At trial, the prosecution presented Searles' videotaped statement to police investigators on the night of his arrest. In his statement, Searles stated that he pulled the knife out, held it up, and told Leyva to get out of the car. Leyva then struggled for control of the knife. Searles told the investigators that he "was just trying to cut [Leyva] in the neck and get [Leyva] to * * * let go of the knife and let [Searles] go already." People v. Searles, No. 1-02-2598, at 5.
II. Procedural Background
On June 13, 2002, a jury in the Circuit Court of Cook Count convicted Searles of one count of first-degree murder and one count of attempted armed robbery in the stabbing death of seventy-two year old Anthony Leyva. (See Resp.'s Rule 5 Exs., Ex. D). The trial judge sentenced Searles to consecutive terms of imprisonment of sixty years and fifteen years, respectively. See id. On direct appeal, Searles argued that: 1) the trial judge erred in failing to instruct the jury on involuntary manslaughter; 2) the trial judge erred in failing to sua sponte instruct the jury on conspiracy to commit robbery; 3) the sentence imposed was excessive; 4) the trial court improperly relied on facts implicit in the offense as aggravating factors for sentencing; and 5) the trial court erred in ordering Searles' sentences to be served consecutively. (See Resp.'s Rule 5 Exs., Exs. E, F, G, H). After the Illinois Appellate Court affirmed Searles' conviction and sentence on March 31, 2004, Searles filed a petition for leave to appeal ("PLA") to the Supreme Court of Illinois raising the same issues. (See Resp.'s Rule 5 Exs., Exs. A, I). The Supreme Court of Illinois denied his PLA on October 10, 2004. (See Resp.'s Rule 5 Exs., Ex. J). Searles then filed a petition for writ of certiorari in the United States Supreme Court, which was denied on December 1, 2004. (See Habeas Pet., at 2)
On May 10, 2005, Searles filed a petition for post-conviction relief pursuant to 725 ILCS 5/122-1, et seq,. (See Resp.'s Rule 5 Exs., Ex. K). Searles argued that: 1) his trial counsel was ineffective for failing to investigate his fitness for trial; 2) his appellate counsel was ineffective for failing to raise the ineffectiveness of trial counsel; and 3) his right to due process was violated when he was forced to rush to trial with a broken jaw. See id. The trial court dismissed the petition without granting a hearing. (See Resp.'s Rule 5 Exs., Ex. L). Searles appealed the trial court's dismissal, arguing that he had stated claims for ineffective assistance of counsel as to both his trial counsel and his appellate counsel. (See Resp.'s Rule 5 Exs., Ex. M). The Illinois Appellate Court affirmed the trial court's dismissal on August 15, 2006. (See Resp.'s Rule 5 Exs., Ex. P). Searles filed a PLA to the Illinois Supreme Court, which was denied on December 1, 2006. (See Resp.'s Rule 5 Exs., Exs. Q, R).
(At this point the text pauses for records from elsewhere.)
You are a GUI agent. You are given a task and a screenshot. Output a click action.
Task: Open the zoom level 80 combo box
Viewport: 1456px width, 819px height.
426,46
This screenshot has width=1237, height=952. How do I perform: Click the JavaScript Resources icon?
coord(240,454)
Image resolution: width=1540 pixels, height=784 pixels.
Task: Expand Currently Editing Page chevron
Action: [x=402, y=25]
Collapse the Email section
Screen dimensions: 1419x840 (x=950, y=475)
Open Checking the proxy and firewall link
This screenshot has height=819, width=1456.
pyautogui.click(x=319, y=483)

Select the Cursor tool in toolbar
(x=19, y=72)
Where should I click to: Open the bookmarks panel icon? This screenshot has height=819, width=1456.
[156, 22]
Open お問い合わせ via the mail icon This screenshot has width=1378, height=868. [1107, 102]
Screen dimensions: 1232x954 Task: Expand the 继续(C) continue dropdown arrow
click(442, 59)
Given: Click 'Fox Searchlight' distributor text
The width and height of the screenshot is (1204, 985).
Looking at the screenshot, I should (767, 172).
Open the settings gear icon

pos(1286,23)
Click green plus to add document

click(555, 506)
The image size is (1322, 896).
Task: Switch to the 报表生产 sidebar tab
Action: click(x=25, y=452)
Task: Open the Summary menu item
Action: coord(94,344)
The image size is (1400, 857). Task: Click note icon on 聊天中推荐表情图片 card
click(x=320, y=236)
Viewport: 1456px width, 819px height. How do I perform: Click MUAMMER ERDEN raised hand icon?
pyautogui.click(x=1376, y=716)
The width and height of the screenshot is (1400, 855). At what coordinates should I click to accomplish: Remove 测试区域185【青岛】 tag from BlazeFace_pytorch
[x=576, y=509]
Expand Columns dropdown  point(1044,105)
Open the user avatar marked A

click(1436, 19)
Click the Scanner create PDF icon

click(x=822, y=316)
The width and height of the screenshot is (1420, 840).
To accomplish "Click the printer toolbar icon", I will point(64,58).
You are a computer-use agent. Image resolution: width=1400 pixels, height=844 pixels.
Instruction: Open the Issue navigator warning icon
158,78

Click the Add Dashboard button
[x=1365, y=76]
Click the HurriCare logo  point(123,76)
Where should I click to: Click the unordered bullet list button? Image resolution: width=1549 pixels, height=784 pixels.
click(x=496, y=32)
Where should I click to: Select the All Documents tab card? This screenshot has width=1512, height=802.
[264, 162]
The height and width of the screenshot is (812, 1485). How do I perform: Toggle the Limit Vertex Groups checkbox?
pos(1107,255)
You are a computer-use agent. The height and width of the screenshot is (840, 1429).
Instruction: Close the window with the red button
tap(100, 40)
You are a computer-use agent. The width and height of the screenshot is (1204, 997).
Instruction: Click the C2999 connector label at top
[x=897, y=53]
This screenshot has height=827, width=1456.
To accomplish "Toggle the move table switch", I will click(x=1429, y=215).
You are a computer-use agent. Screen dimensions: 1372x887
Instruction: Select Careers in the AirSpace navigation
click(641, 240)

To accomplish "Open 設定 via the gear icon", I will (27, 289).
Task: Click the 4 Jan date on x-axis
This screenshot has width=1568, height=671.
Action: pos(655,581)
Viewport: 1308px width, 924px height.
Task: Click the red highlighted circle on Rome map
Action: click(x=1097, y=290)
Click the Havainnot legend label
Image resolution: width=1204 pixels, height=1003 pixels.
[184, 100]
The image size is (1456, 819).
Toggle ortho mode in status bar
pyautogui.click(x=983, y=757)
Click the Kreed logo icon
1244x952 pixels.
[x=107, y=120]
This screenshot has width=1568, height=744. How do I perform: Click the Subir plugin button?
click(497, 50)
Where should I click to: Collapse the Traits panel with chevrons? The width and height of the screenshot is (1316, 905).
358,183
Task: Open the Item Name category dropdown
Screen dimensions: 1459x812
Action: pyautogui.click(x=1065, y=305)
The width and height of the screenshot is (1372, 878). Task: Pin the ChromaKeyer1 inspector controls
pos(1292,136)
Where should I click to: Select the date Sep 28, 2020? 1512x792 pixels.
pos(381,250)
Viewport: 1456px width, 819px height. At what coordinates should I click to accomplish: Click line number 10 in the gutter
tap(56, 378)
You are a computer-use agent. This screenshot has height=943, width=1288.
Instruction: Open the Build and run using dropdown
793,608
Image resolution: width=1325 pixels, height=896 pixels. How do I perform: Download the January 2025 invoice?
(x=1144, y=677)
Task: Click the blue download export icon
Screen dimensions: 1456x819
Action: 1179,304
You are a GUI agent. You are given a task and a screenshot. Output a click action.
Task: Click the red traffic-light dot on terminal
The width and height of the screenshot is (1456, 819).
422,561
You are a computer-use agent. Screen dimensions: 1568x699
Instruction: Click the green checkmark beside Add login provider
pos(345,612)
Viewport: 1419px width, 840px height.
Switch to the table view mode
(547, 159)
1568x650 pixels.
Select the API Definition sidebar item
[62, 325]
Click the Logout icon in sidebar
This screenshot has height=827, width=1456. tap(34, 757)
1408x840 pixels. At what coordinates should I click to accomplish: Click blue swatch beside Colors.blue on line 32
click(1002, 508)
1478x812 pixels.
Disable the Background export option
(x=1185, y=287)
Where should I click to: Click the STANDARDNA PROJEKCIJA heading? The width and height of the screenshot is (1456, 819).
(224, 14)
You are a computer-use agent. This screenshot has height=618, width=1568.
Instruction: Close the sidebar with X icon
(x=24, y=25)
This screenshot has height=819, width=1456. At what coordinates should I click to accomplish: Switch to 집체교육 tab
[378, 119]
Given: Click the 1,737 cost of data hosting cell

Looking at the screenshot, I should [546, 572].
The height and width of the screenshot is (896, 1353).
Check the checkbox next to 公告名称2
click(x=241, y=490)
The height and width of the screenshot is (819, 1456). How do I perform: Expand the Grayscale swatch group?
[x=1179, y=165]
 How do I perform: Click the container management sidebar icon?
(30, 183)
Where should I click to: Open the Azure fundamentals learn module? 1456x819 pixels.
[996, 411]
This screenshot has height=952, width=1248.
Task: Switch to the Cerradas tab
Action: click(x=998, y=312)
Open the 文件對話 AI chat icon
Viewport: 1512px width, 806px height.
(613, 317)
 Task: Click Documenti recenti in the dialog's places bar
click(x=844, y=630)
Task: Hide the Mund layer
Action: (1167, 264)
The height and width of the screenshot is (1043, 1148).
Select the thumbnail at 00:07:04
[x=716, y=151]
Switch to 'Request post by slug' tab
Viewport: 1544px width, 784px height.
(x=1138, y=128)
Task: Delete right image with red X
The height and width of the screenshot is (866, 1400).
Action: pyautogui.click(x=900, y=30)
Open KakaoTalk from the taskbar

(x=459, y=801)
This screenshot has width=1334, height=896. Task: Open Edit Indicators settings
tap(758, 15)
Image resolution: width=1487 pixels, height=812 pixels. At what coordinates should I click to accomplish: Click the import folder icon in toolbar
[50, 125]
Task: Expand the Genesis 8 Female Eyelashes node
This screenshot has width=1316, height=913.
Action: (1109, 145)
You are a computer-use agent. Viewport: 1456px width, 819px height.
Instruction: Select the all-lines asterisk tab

On May 27, 2007, Searles filed the present pro se habeas petition pursuant to 28 U.S.C. Section 2254(d)(1). Searles asserts the following habeas claims: 1) he was denied a fair trial when the trial judge failed to instruct the jury on involuntary manslaughter and conspiracy to commit robbery; 2) his sentence is unconstitutional; 3) his constitutional rights were violated when the judge relied on facts that were inherent in the offense to aggravate his sentence; 4) ineffective assistance of trial counsel for failing to investigate his fitness for trial; and 5) ineffective assistance of appellate counsel for failing to raise the ineffectiveness of trial counsel on direct appeal. (See Habeas Pet., at 5-6).